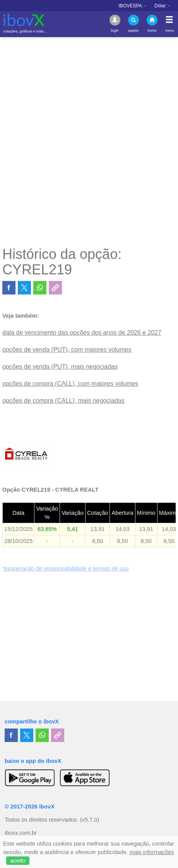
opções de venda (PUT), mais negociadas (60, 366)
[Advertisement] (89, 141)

-*-

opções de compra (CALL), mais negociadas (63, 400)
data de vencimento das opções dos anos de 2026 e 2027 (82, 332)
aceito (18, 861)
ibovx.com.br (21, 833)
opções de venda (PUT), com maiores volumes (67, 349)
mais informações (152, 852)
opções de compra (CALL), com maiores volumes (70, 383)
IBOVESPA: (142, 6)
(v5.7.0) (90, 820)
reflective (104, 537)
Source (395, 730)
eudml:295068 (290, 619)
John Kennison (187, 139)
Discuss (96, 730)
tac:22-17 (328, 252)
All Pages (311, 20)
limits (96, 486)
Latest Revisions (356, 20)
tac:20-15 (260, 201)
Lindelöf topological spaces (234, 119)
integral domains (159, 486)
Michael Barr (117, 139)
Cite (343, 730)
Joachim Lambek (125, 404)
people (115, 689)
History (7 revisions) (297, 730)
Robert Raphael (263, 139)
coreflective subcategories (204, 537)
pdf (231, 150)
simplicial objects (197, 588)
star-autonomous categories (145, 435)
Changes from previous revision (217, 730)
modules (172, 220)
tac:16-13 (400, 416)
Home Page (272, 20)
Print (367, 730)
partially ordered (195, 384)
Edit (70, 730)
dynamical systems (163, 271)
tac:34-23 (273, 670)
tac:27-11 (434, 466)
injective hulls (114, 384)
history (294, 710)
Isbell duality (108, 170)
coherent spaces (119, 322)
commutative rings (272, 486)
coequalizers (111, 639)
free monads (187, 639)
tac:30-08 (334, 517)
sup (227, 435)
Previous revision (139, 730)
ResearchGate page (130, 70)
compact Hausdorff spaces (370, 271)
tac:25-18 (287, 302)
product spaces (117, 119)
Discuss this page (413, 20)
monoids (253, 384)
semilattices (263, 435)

-*-

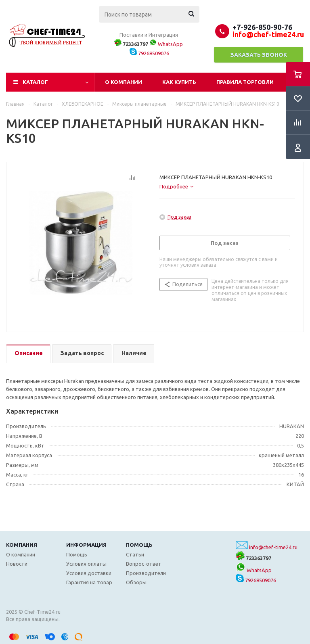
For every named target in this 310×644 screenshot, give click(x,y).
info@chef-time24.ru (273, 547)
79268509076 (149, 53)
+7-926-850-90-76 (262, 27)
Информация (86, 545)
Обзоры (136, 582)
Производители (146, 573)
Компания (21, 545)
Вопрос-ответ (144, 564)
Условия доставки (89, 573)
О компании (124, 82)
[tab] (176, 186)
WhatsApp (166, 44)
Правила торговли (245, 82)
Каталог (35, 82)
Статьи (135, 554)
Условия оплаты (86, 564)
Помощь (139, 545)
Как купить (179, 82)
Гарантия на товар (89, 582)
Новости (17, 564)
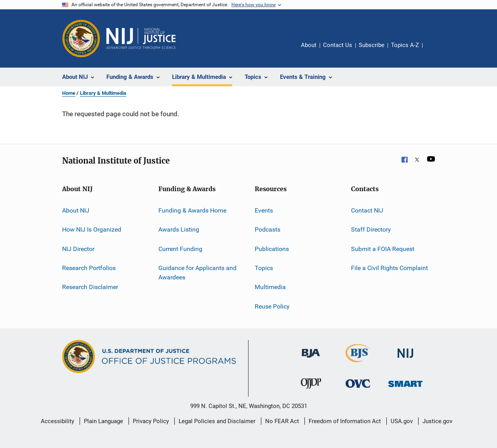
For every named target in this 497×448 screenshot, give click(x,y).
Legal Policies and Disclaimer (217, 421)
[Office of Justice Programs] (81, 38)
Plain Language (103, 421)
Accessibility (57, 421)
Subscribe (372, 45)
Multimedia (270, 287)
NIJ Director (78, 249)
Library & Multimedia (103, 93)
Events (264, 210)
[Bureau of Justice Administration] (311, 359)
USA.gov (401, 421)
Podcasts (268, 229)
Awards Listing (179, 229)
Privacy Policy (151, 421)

-*-

Can you repeat the items starting with the line with "opções de venda (PUT), mais" and going on through the line with "[Advertisement] (89, 141)", swapping "negociadas" for "procuradas" and leaving everything else unchanged?

Solution:
opções de venda (PUT), mais procuradas (60, 366)
[Advertisement] (89, 141)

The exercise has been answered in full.